(Data extracted from a collection)
>> begin
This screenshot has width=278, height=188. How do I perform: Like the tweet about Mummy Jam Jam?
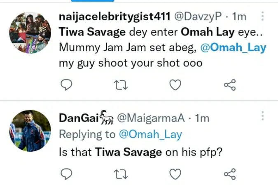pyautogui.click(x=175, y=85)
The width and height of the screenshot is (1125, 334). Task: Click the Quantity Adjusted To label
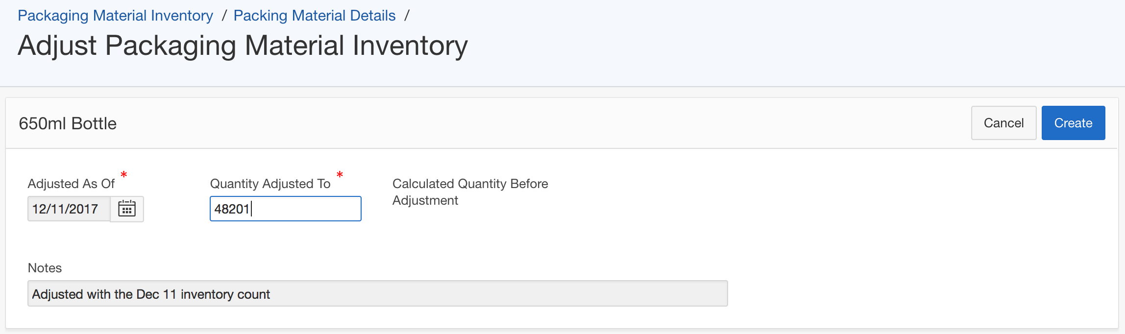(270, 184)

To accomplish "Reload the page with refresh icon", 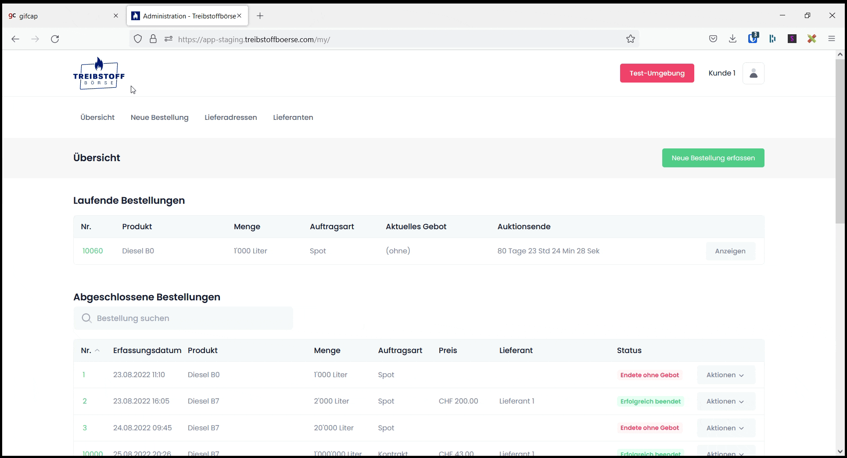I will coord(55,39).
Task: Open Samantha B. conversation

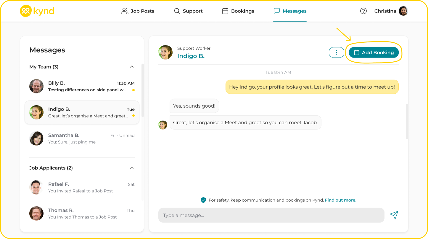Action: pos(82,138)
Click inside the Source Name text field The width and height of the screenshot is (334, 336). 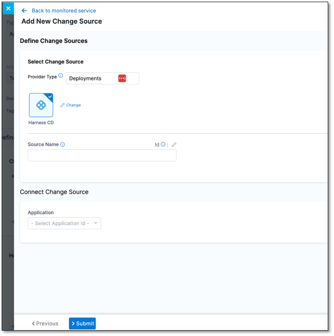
>> end
>> begin
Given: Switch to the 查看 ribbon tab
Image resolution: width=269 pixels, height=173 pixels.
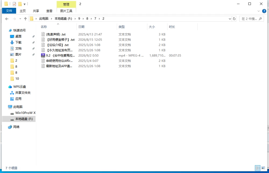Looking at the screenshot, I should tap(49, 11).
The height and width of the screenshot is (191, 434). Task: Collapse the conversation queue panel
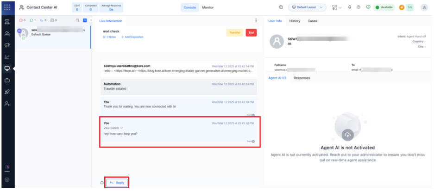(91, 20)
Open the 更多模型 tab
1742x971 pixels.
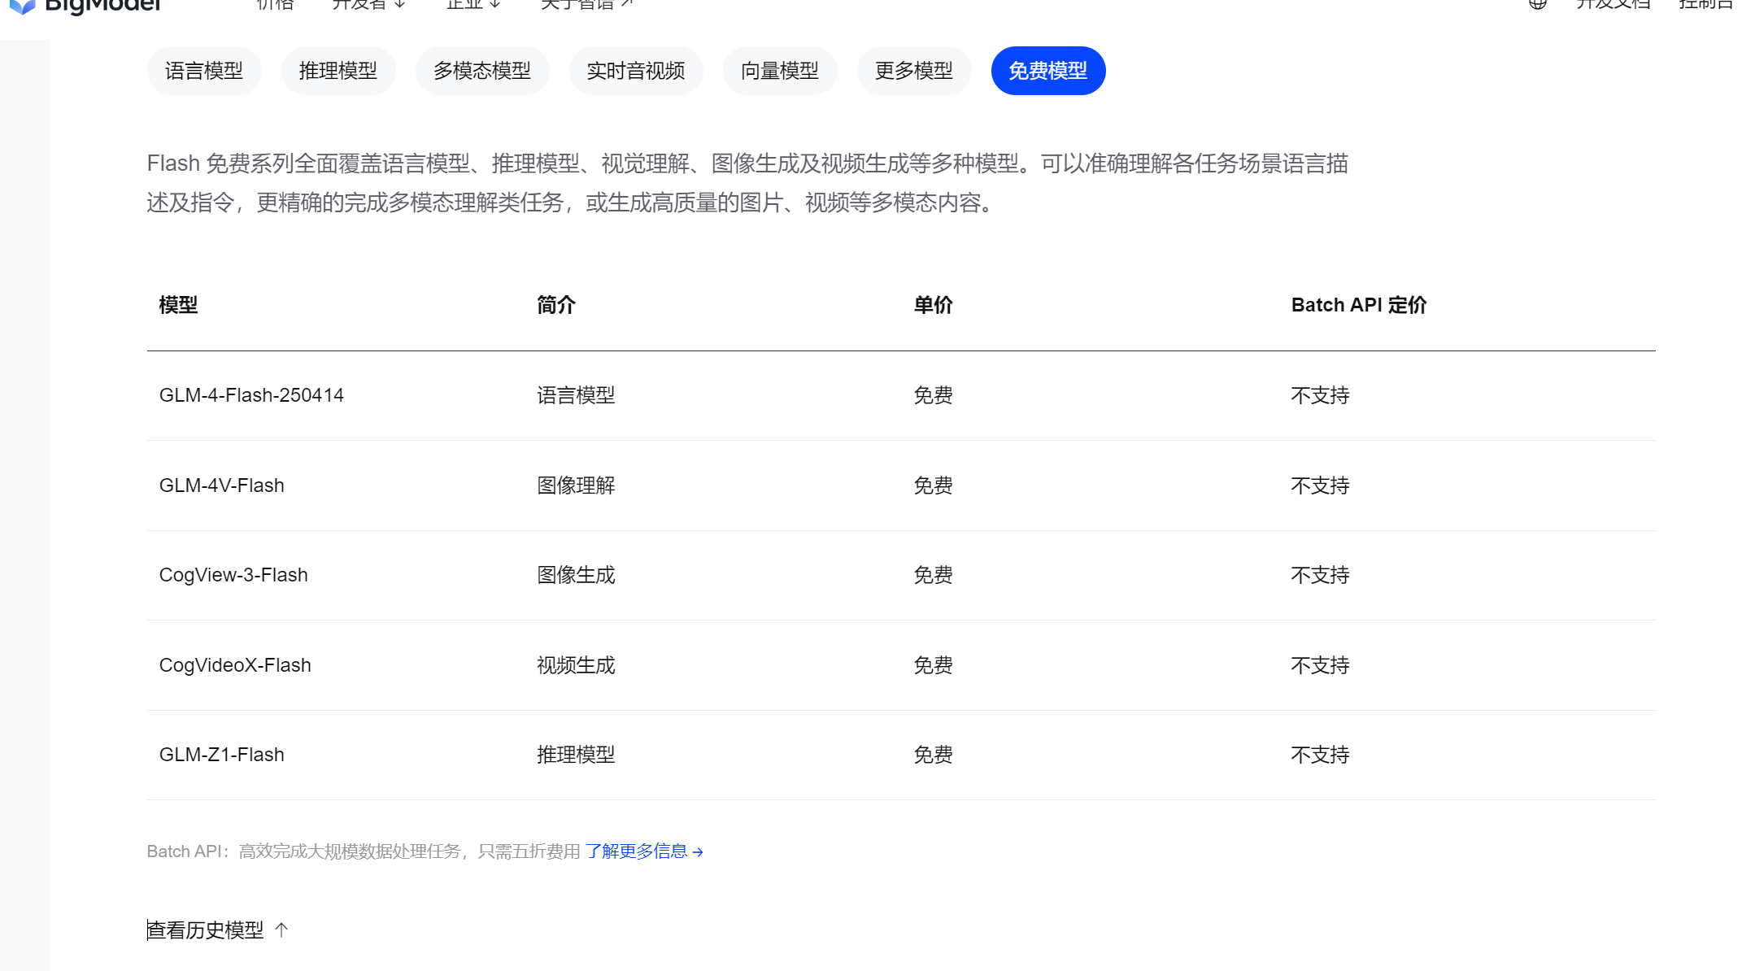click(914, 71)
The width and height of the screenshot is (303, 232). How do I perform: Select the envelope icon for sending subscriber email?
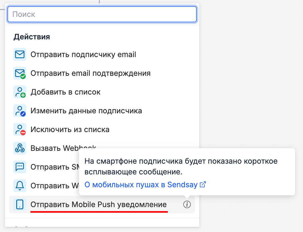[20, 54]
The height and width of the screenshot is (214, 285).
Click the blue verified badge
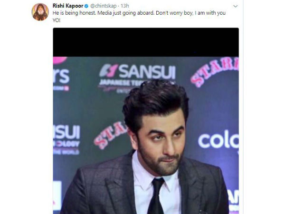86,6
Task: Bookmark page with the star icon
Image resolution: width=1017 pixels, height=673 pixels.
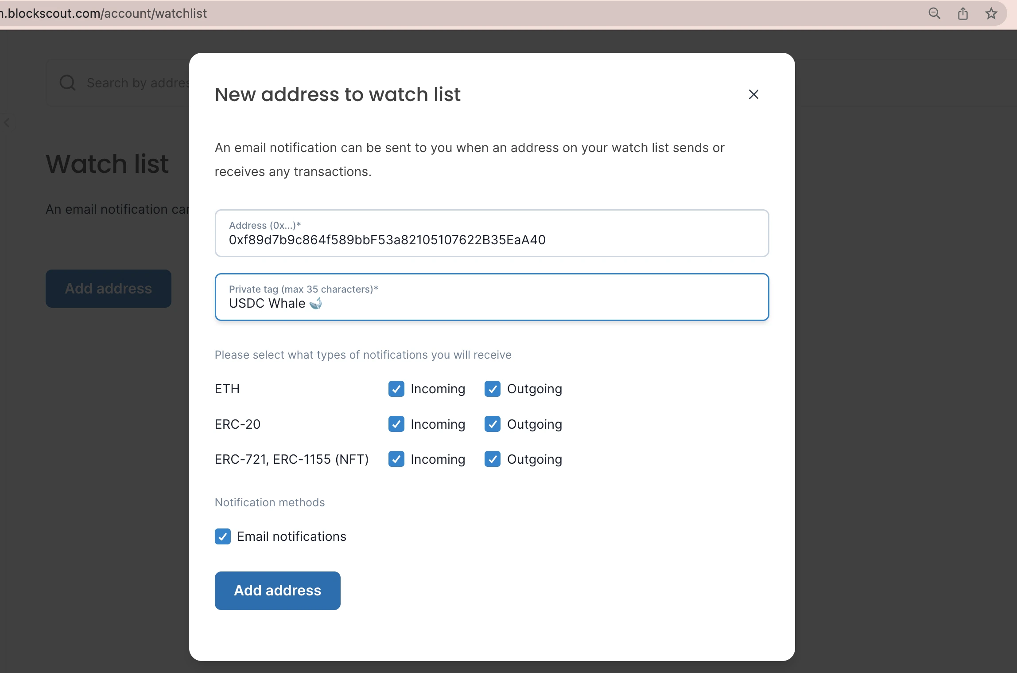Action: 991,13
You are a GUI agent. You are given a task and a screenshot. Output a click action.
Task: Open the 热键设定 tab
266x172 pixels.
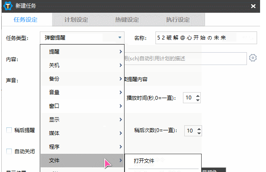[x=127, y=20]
>> end
Directive ▸
Repeat the lines of the records that begin with the line containing "The width and height of the screenshot is (303, 232)." and end with the line containing "[x=127, y=20]", including both of those lines. Leave the pictures out of your answer.

Full output ▸
The width and height of the screenshot is (303, 232). How do I perform: Select the envelope icon for sending subscriber email?
[20, 54]
The height and width of the screenshot is (214, 285).
Click the blue verified badge
86,6
Task: Bookmark page with the star icon
Image resolution: width=1017 pixels, height=673 pixels.
Action: 991,13
You are a GUI agent. You are given a task and a screenshot. Output a click action.
Task: Open the 热键设定 tab
266x172 pixels.
[x=127, y=20]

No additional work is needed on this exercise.